Aboutirait-elle à une forme d’instabilité, du fait de l’évolution permanente des connaissances scientifiques ?
Quel rôle ont joué les médias ?
Quel rôle ont joué les réseaux sociaux ?

L’héritage du positivisme nous pousse à penser que la science permet de régler tous les problèmes, et que la vérité émerge achevée et parfaite. Mais cette fois, nous découvrons que la science est un processus en construction. Le public y assiste, impuissant et angoissé.
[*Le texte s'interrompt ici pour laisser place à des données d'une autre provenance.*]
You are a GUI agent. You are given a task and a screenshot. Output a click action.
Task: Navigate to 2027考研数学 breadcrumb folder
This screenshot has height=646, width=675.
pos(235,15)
Alors, « Comment penser l’événement pour ne pas succomber à l’actualité  ? » selon l’expression d’Hannah Arendt, alors qu’on sait aussi depuis Jacques Ellul que « ce qui nous menace n’est pas l’excès d’information, mais l’excès d’insignifiance [1] » ? C’est bien le défi qu’ont dû relever les médias en général, l’œil sur l’indice d’audience …

« Le coronavirus met la science à la Une » (Bernadette Bensaude-Vincent)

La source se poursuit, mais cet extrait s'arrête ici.